(Beginning of Input)
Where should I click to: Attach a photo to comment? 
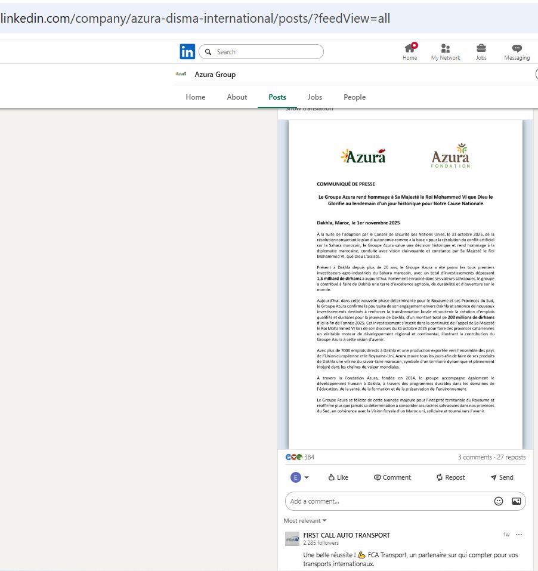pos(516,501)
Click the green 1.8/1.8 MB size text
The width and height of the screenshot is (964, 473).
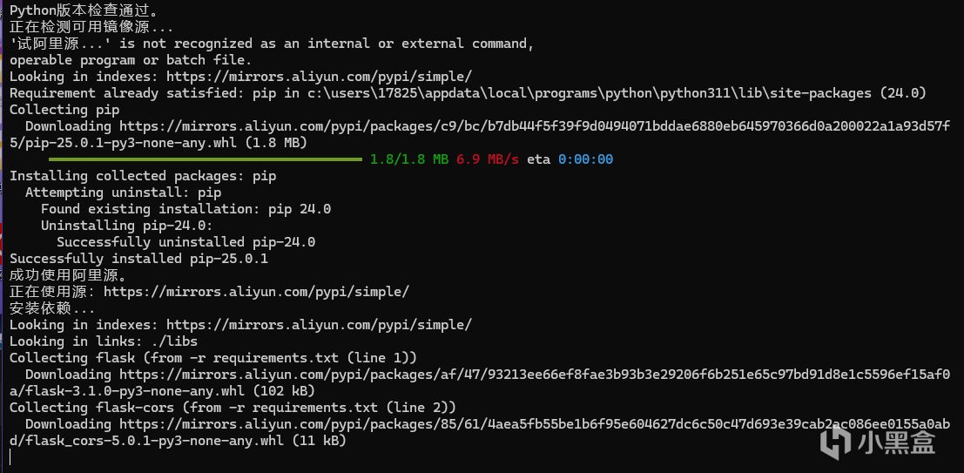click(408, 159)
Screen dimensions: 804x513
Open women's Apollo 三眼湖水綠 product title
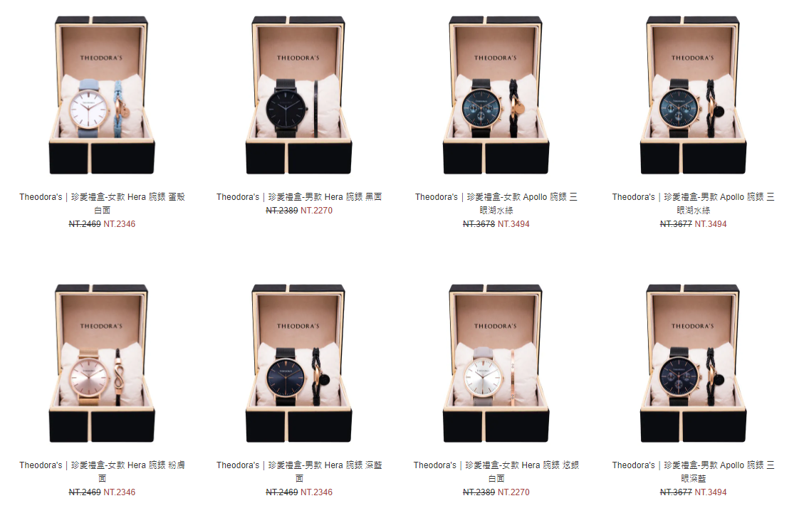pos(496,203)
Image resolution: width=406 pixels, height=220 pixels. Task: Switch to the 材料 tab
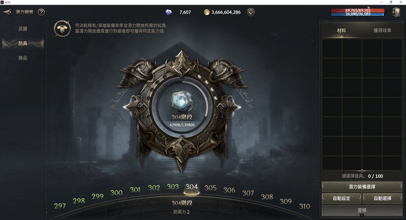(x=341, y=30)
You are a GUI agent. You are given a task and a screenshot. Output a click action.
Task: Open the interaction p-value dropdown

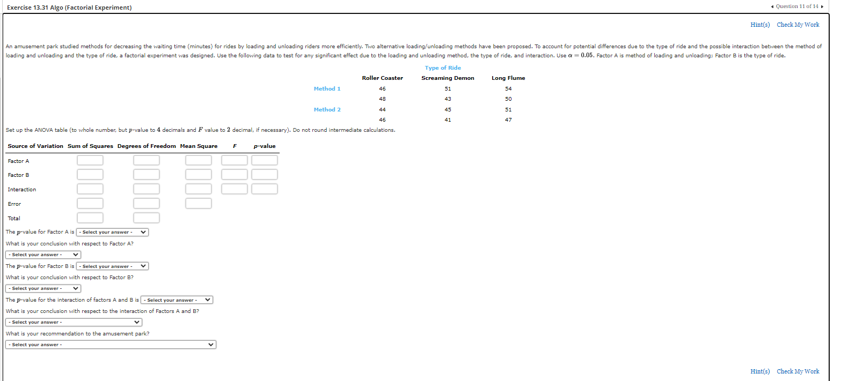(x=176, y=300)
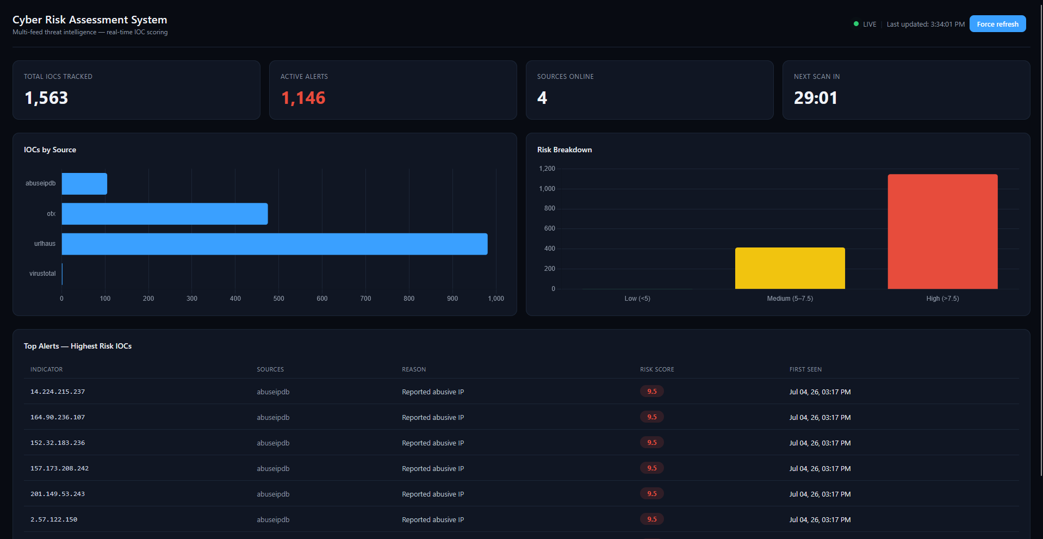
(End of Input)
== Exercise brief ==
Could you output all the entries above exactly as written, leaving out the pictures?

== Response for this exercise ==
Where should I click to: Attach a photo to comment? 
pos(516,501)
Click the green 1.8/1.8 MB size text
The width and height of the screenshot is (964, 473).
click(408, 159)
Screen dimensions: 804x513
Open women's Apollo 三眼湖水綠 product title
pos(496,203)
Image resolution: width=406 pixels, height=220 pixels. Task: Switch to the 材料 tab
(x=341, y=30)
You are a GUI agent. You are given a task and a screenshot. Output a click action.
Task: Open the interaction p-value dropdown

(x=176, y=300)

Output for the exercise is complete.